┌─ TASK INPUT
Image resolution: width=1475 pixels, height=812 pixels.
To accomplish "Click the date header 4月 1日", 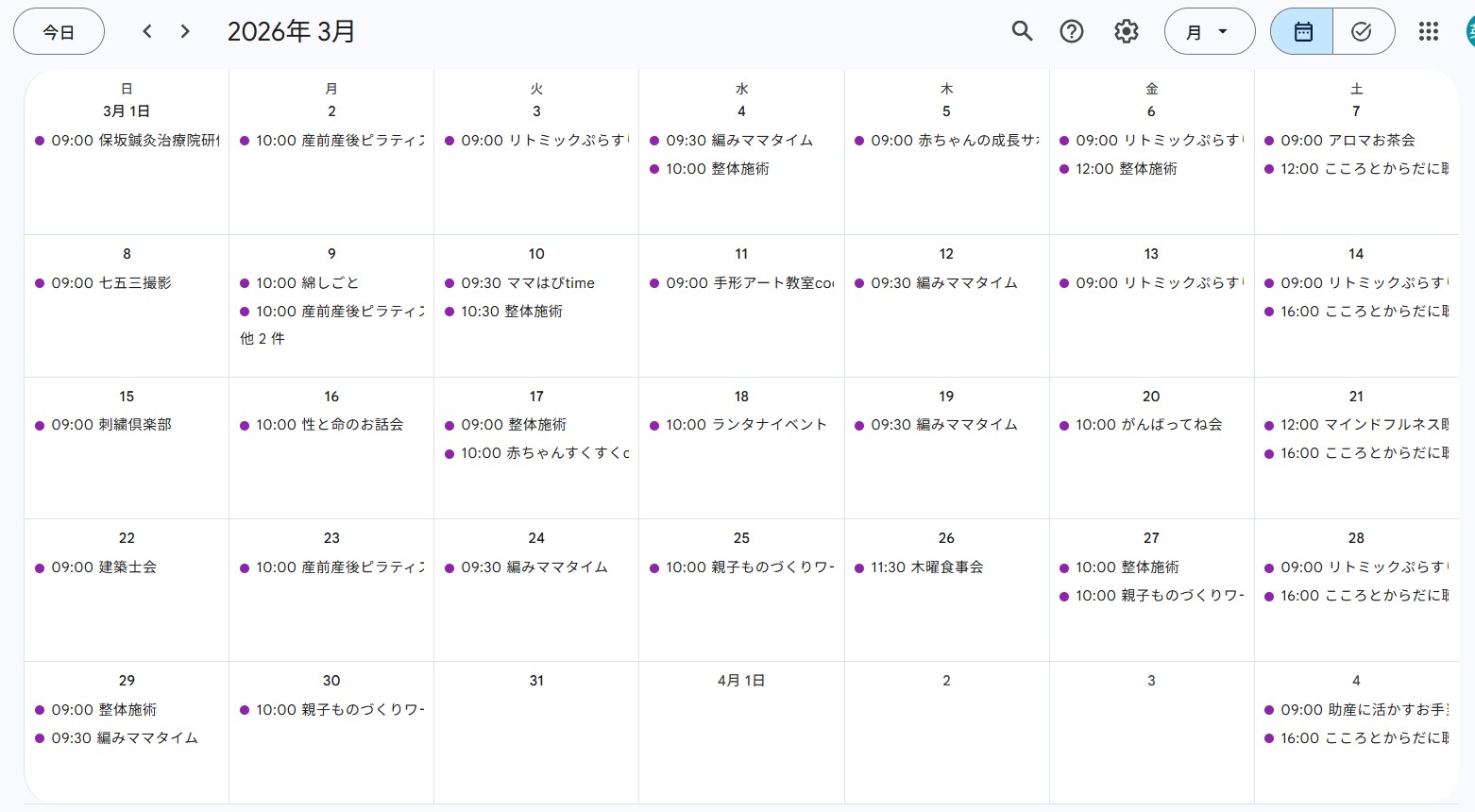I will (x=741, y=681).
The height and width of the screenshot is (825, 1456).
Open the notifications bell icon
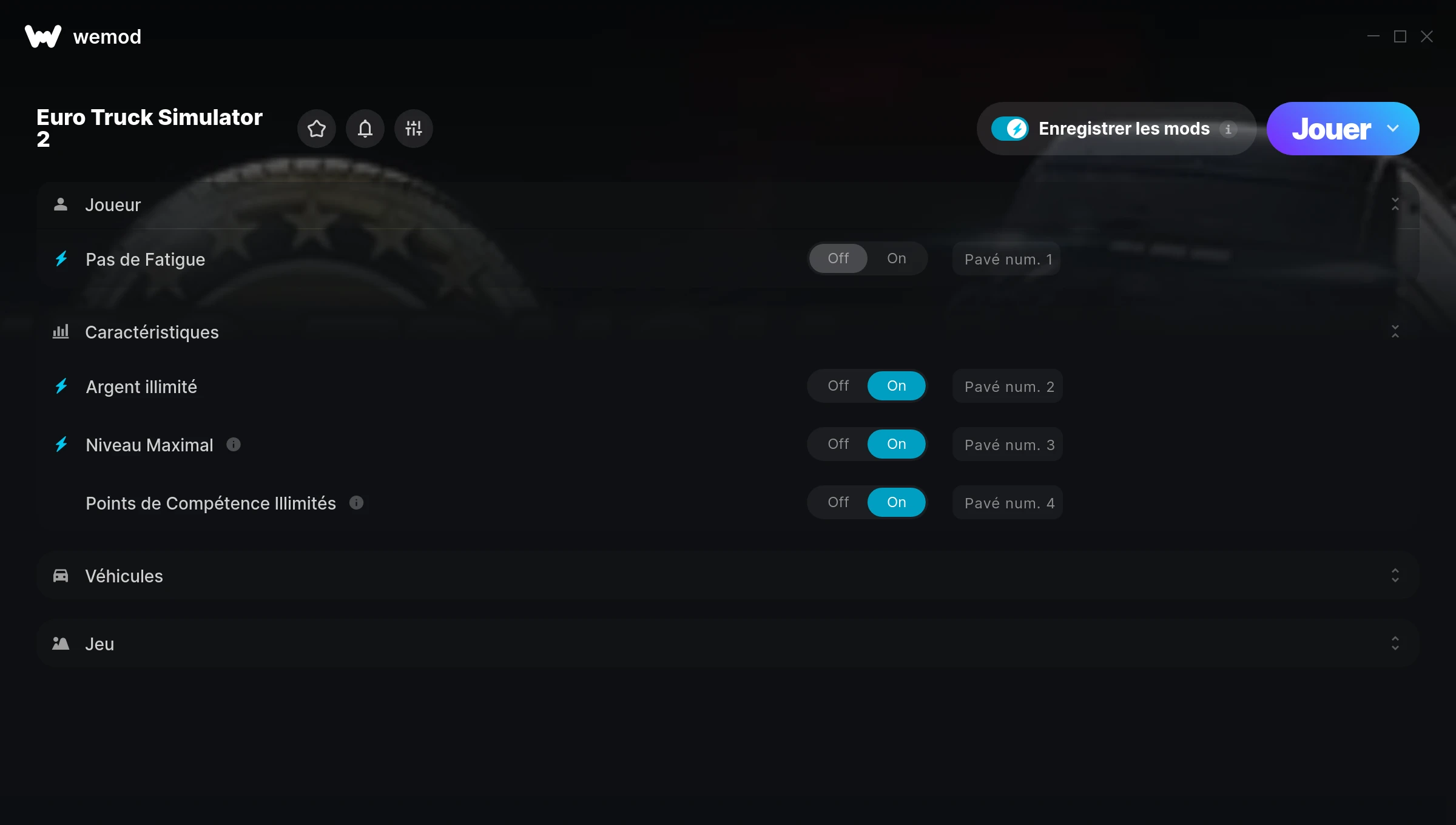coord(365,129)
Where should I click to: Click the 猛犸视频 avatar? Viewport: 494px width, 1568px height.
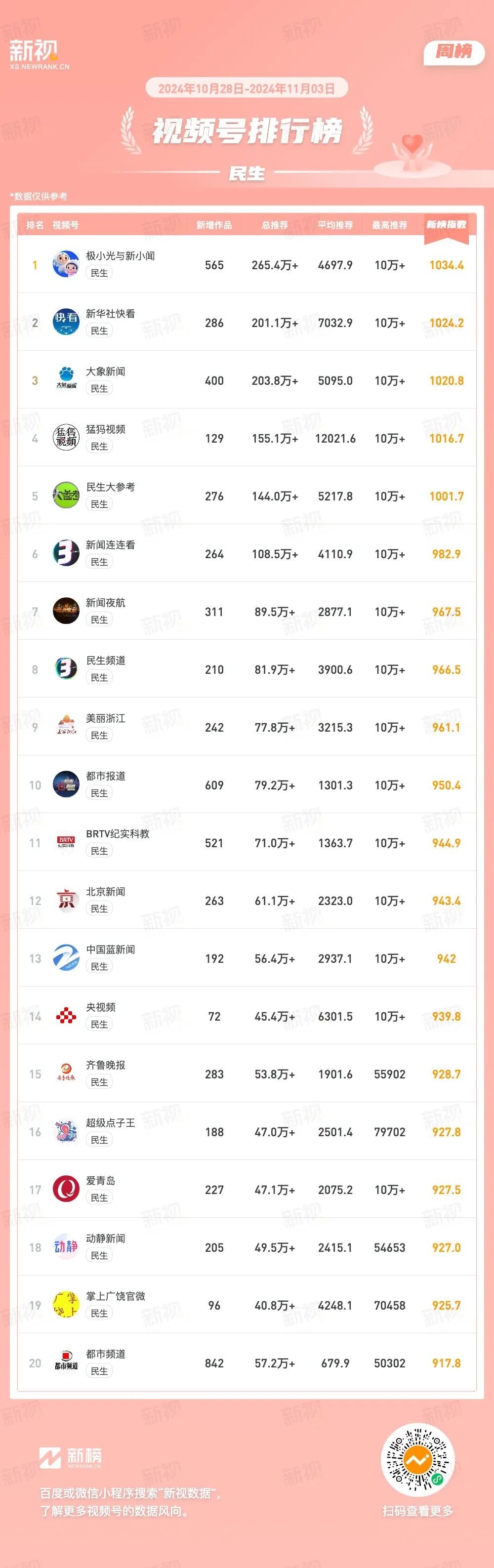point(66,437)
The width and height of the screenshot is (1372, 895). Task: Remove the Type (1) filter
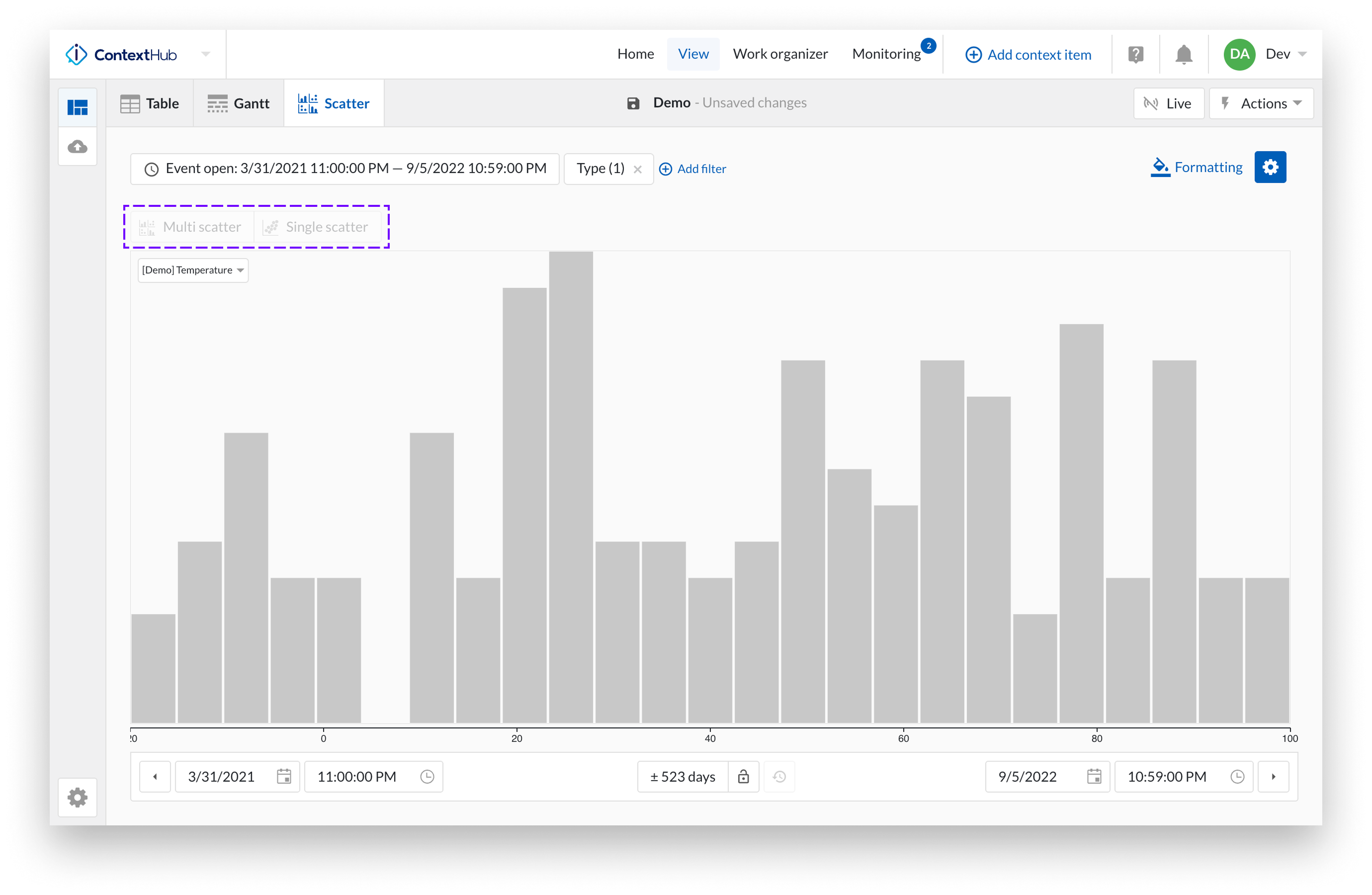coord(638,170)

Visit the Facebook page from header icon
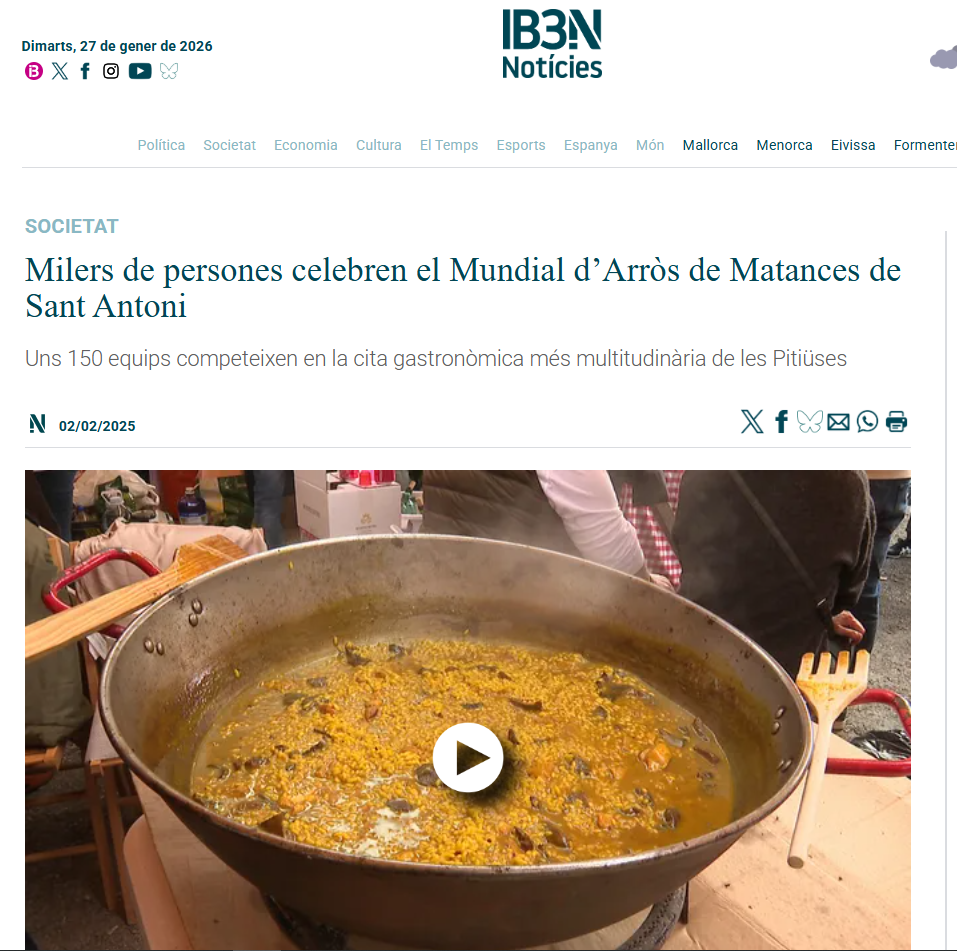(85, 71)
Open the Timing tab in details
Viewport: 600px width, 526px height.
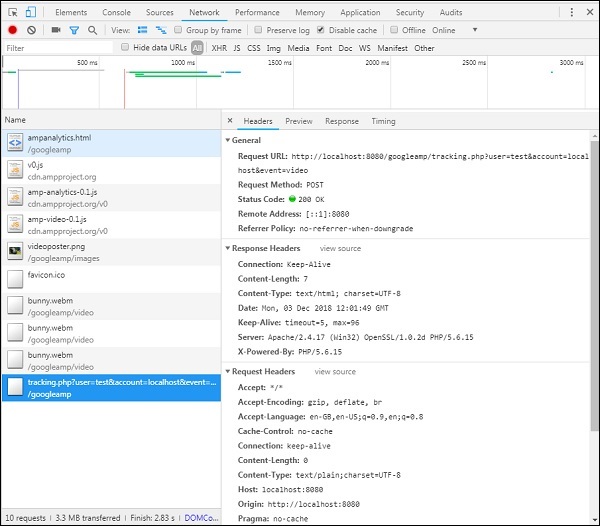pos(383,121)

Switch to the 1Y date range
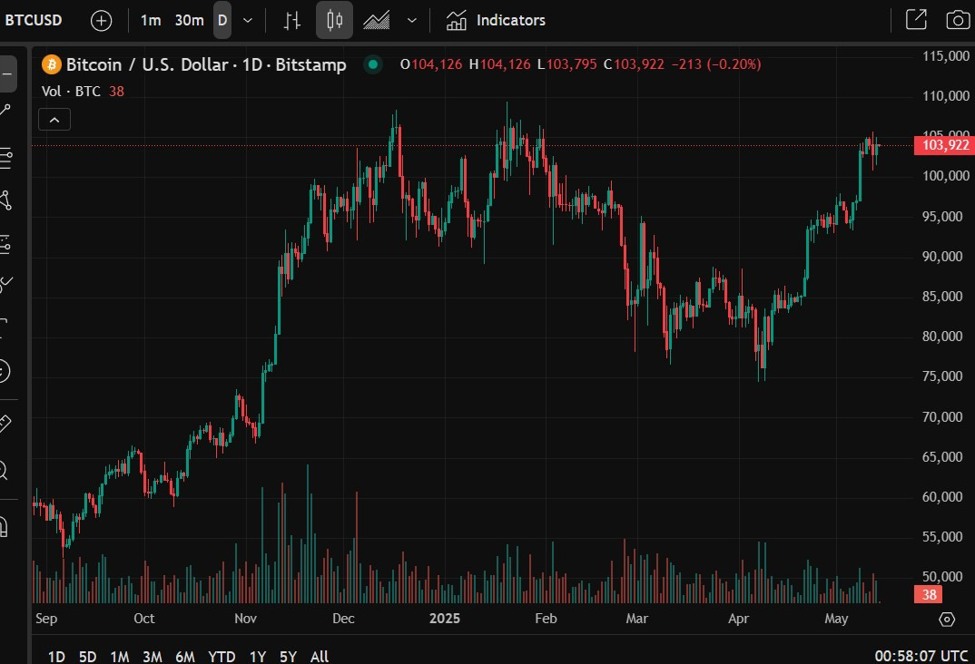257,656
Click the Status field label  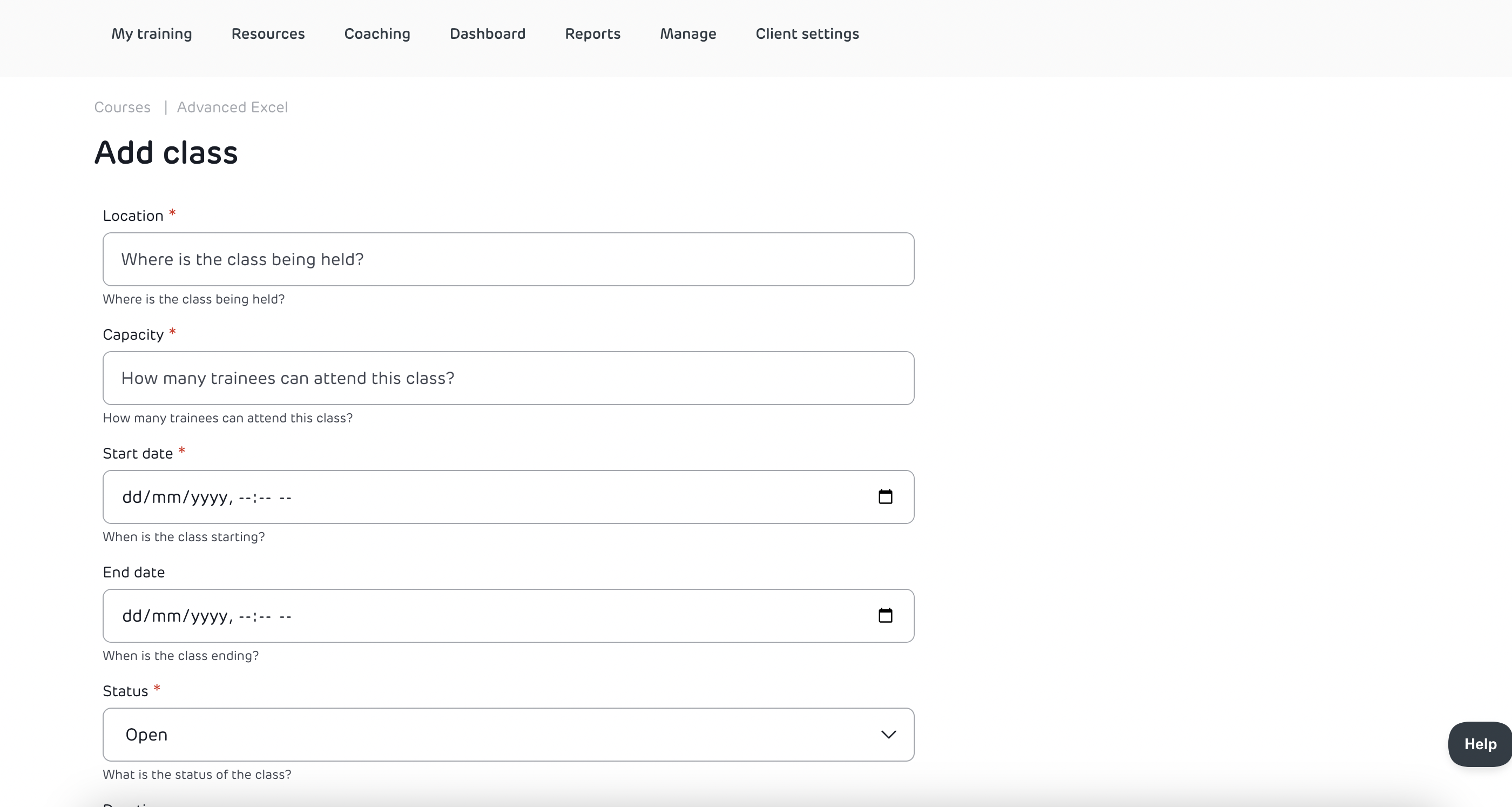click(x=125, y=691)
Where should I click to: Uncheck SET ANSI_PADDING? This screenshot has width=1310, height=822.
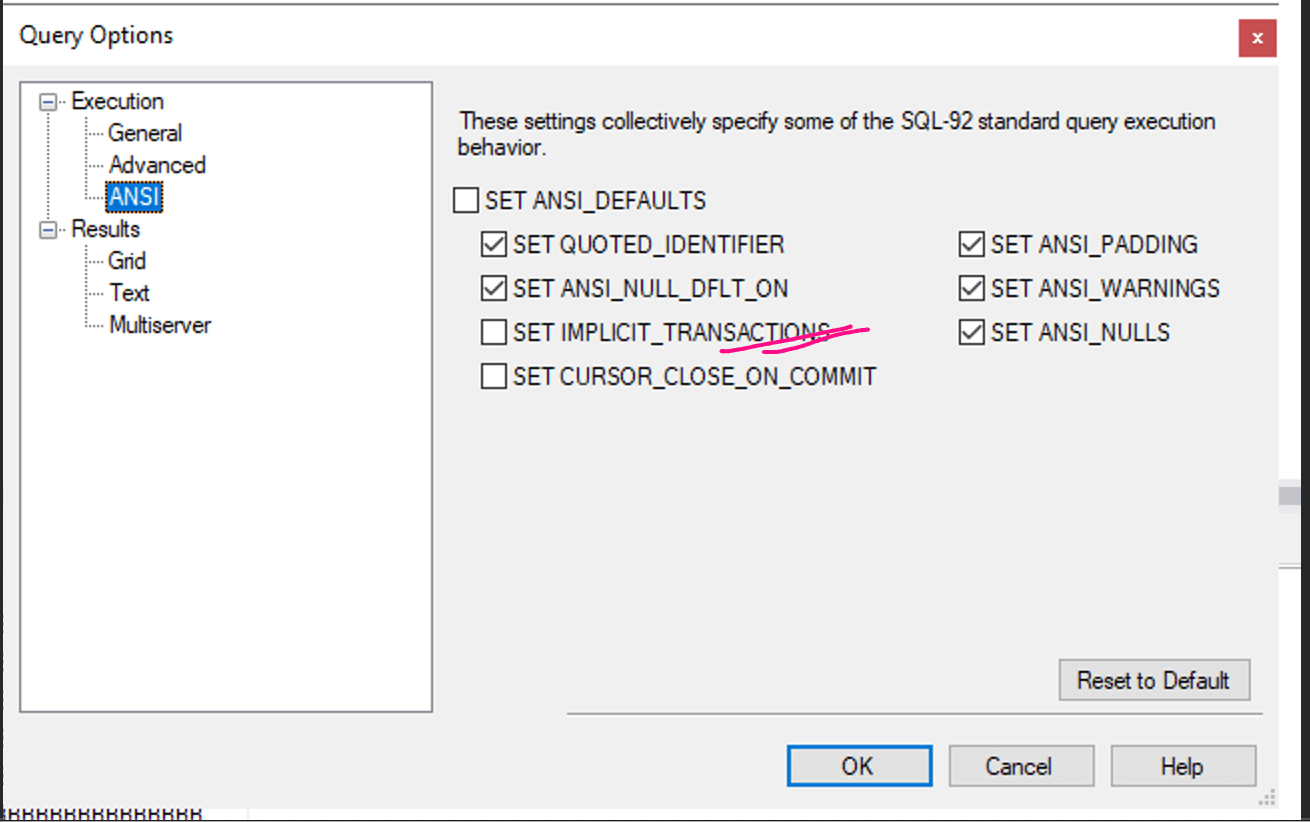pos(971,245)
└─
Can you find every line above that contains the word "Open" and copy each one out in full?

Open the notifications bell icon
Open the Timing tab in details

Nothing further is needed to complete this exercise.